SUCATA É MATÉRIA-PRIMA PARA ARTE
Volantes, escapamentos, rodas, velas, faróis, além de pedaços de bicicletas, móveis e outras peças automobilísticas danificadas servem como matéria-prima para as esculturas de Coutinho. O artista, que começou com peças pequenas como cinzeiros e o simpático “Amarelinho”, tem aperfeiçoado sua inspiração com esculturas muito maiores. “Nossa casa é toda decorada com as excêntricas peças dele, desde as paredes até o banquinho da sala, feito com minha forma de pizza e o suporte de um vaso de flores. Na maioria das vezes, com um simples rabisco de ideias, as obras dele têm resultados bonitos e surpreendentes”, ri Sueli. Para ele, o extintor transforma-se em “Aranha” e o escapamento em “Escorpião”.
As obras do autodidata não recebem nenhum tratamento específico e são denominadas em cinco categorias: Abstratas, Humanas, Comemorativas, Animais e Carrancas. “O diferencial está na espontaneidade da linguagem que uso, um jogo de construção onde a única regra é o prazer da expressão resultando na obra de arte”, cita Coutinho.
Quando anda por São Paulo, o artista vê as ruas e avenidas com outros olhos: “nunca tinha reparado como vivo numa cidade com tanta arte, se reparar bem dá para encontrar uma obra de arte em cada esquina”, observa.

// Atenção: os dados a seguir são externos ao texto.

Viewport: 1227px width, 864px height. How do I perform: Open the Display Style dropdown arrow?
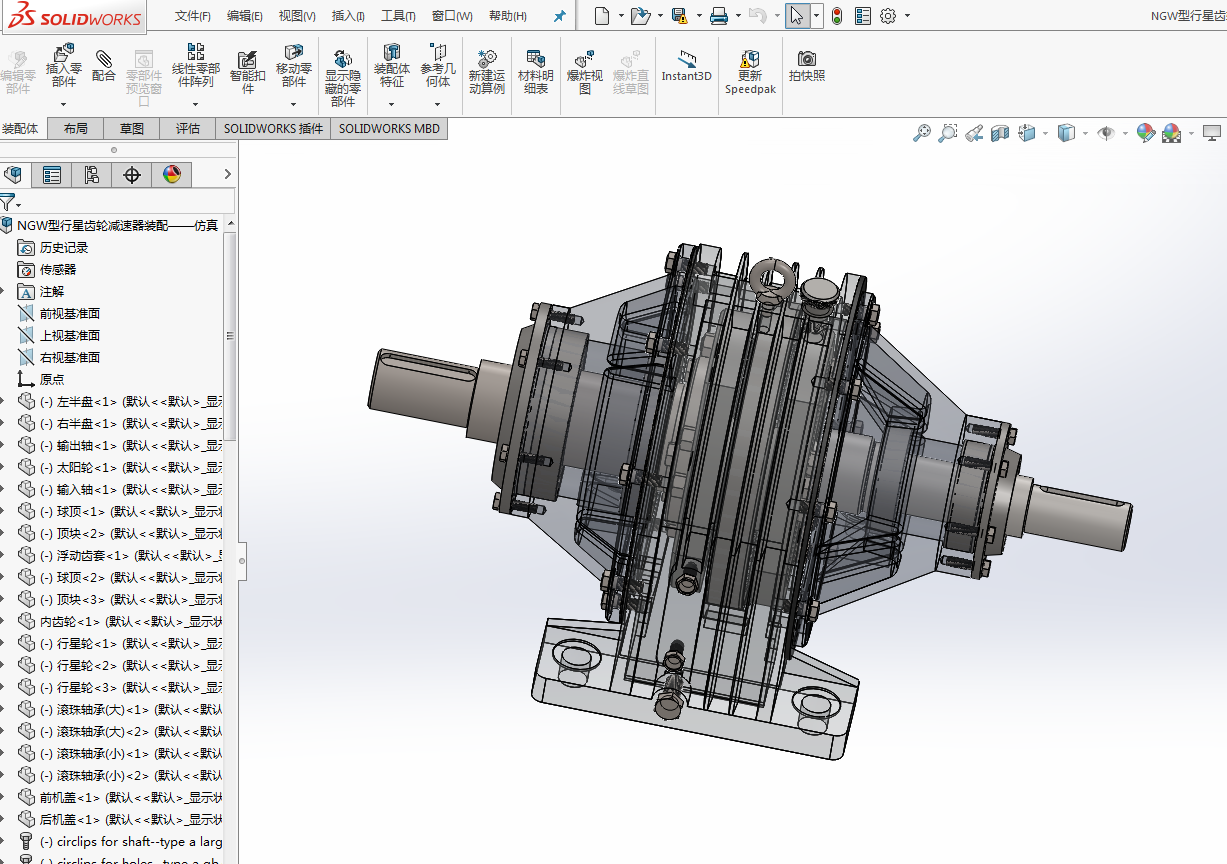(1085, 133)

Para ele, as indústrias transformam a matéria preciosa, extraída da terra, em peças funcionais para servir ao homem, mas, com o avanço da tecnologia, esses produtos tornam-se sucata, desprezada e entulhada. “Permito uma dialética entre o material e meu olhar de forma espontânea, num jogo lúdico de reconstrução, no qual a forma sobrepuja a utilidade, atribuindo uma sobrevida estética”, pontua.